## Available records
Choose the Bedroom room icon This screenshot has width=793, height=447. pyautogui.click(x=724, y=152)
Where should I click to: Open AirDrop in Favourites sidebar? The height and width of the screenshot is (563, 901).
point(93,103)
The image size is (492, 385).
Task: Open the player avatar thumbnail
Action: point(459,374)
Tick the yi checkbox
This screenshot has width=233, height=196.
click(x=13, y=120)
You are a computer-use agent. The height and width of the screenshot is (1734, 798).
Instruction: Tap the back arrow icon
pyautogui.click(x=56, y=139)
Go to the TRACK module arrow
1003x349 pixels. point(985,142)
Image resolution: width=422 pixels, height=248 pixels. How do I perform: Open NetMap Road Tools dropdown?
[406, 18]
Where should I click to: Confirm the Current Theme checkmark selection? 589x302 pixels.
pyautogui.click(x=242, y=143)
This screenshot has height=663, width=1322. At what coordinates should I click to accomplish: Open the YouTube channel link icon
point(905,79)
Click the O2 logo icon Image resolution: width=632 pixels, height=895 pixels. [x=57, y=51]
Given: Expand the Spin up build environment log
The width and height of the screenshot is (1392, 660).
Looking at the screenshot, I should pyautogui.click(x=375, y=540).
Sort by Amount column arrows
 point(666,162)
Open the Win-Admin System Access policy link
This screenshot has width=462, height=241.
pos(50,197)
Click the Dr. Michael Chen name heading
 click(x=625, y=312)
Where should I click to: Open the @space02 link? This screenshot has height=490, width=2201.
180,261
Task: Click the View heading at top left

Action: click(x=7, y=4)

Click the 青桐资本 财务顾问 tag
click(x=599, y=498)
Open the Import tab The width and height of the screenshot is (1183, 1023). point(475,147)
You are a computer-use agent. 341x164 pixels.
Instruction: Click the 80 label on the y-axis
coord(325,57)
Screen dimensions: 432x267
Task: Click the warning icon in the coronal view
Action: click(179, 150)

## Your assignment
Restate word for word the lines running from the line that holds "Click the Dr. Michael Chen name heading" to the final line of the entries.

## Reply to the task
Click the Dr. Michael Chen name heading
 click(x=625, y=312)
Where should I click to: Open the @space02 link? This screenshot has height=490, width=2201.
180,261
Task: Click the View heading at top left

Action: click(x=7, y=4)

Click the 青桐资本 财务顾问 tag
click(x=599, y=498)
Open the Import tab The width and height of the screenshot is (1183, 1023). point(475,147)
You are a computer-use agent. 341x164 pixels.
Instruction: Click the 80 label on the y-axis
coord(325,57)
Screen dimensions: 432x267
Task: Click the warning icon in the coronal view
Action: click(179, 150)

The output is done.